• [ABOUT THIS TASK]: Everything in the listing beneath must be transcribed exactly.

• [INPUT RECORDS]:
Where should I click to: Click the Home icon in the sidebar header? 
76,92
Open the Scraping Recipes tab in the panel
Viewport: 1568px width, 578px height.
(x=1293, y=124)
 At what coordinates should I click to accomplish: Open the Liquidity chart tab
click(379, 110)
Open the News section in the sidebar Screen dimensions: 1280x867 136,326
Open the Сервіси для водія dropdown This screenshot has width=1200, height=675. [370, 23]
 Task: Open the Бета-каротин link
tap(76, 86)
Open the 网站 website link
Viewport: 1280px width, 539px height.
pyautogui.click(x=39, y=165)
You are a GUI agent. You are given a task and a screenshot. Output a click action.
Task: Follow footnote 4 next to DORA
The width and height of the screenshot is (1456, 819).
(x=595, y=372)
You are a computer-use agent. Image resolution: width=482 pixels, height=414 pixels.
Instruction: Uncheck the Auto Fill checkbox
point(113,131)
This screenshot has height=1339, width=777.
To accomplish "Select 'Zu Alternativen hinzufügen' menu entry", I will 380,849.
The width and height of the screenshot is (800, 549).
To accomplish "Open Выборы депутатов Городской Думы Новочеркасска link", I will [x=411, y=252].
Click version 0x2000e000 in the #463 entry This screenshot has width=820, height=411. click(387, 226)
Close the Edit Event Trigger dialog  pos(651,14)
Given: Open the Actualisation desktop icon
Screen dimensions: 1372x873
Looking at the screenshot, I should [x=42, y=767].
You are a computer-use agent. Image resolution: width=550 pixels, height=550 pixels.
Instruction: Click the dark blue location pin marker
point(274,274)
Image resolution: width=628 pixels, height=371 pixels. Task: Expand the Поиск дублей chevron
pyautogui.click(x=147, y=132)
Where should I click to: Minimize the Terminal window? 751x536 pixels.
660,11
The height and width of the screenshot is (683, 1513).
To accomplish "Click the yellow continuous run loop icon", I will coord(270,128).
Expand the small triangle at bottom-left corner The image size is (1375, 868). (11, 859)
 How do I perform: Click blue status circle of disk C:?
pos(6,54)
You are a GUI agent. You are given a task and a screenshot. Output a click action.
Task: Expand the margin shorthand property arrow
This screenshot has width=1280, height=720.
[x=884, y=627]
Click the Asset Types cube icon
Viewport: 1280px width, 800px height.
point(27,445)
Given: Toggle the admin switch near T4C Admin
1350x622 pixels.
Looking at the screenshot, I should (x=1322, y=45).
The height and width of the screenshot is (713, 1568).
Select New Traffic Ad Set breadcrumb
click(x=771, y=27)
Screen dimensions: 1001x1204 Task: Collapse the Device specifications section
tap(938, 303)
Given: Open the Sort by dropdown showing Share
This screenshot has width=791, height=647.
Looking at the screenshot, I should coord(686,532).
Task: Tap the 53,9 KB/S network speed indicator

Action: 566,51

• [SOLVED EXERCISE]:
Where should I click to: Click the Home icon in the sidebar header? 
76,92
Open the Scraping Recipes tab in the panel
Viewport: 1568px width, 578px height.
(x=1293, y=124)
 At what coordinates should I click to accomplish: Open the Liquidity chart tab
click(379, 110)
Open the News section in the sidebar Screen dimensions: 1280x867 136,326
Open the Сервіси для водія dropdown This screenshot has width=1200, height=675. [370, 23]
 Task: Open the Бета-каротин link
tap(76, 86)
Open the 网站 website link
Viewport: 1280px width, 539px height.
pyautogui.click(x=39, y=165)
You are a GUI agent. You are given a task and a screenshot. Output a click action.
Task: Follow footnote 4 next to DORA
The width and height of the screenshot is (1456, 819).
(x=595, y=372)
You are a computer-use agent. Image resolution: width=482 pixels, height=414 pixels.
Instruction: Uncheck the Auto Fill checkbox
point(113,131)
This screenshot has height=1339, width=777.
To accomplish "Select 'Zu Alternativen hinzufügen' menu entry", I will 380,849.
The width and height of the screenshot is (800, 549).
To accomplish "Open Выборы депутатов Городской Думы Новочеркасска link", I will [x=411, y=252].
Click version 0x2000e000 in the #463 entry This screenshot has width=820, height=411. click(387, 226)
Close the Edit Event Trigger dialog  pos(651,14)
Given: Open the Actualisation desktop icon
Screen dimensions: 1372x873
Looking at the screenshot, I should [x=42, y=767].
You are a computer-use agent. Image resolution: width=550 pixels, height=550 pixels.
Instruction: Click the dark blue location pin marker
point(274,274)
Image resolution: width=628 pixels, height=371 pixels. Task: Expand the Поиск дублей chevron
pyautogui.click(x=147, y=132)
Where should I click to: Minimize the Terminal window? 751x536 pixels.
660,11
The height and width of the screenshot is (683, 1513).
To accomplish "Click the yellow continuous run loop icon", I will coord(270,128).
Expand the small triangle at bottom-left corner The image size is (1375, 868). (11, 859)
 How do I perform: Click blue status circle of disk C:?
pos(6,54)
You are a GUI agent. You are given a task and a screenshot. Output a click action.
Task: Expand the margin shorthand property arrow
This screenshot has width=1280, height=720.
[x=884, y=627]
Click the Asset Types cube icon
Viewport: 1280px width, 800px height.
point(27,445)
Given: Toggle the admin switch near T4C Admin
1350x622 pixels.
Looking at the screenshot, I should (x=1322, y=45).
The height and width of the screenshot is (713, 1568).
Select New Traffic Ad Set breadcrumb
click(x=771, y=27)
Screen dimensions: 1001x1204 Task: Collapse the Device specifications section
tap(938, 303)
Given: Open the Sort by dropdown showing Share
This screenshot has width=791, height=647.
Looking at the screenshot, I should coord(686,532).
Task: Tap the 53,9 KB/S network speed indicator

Action: 566,51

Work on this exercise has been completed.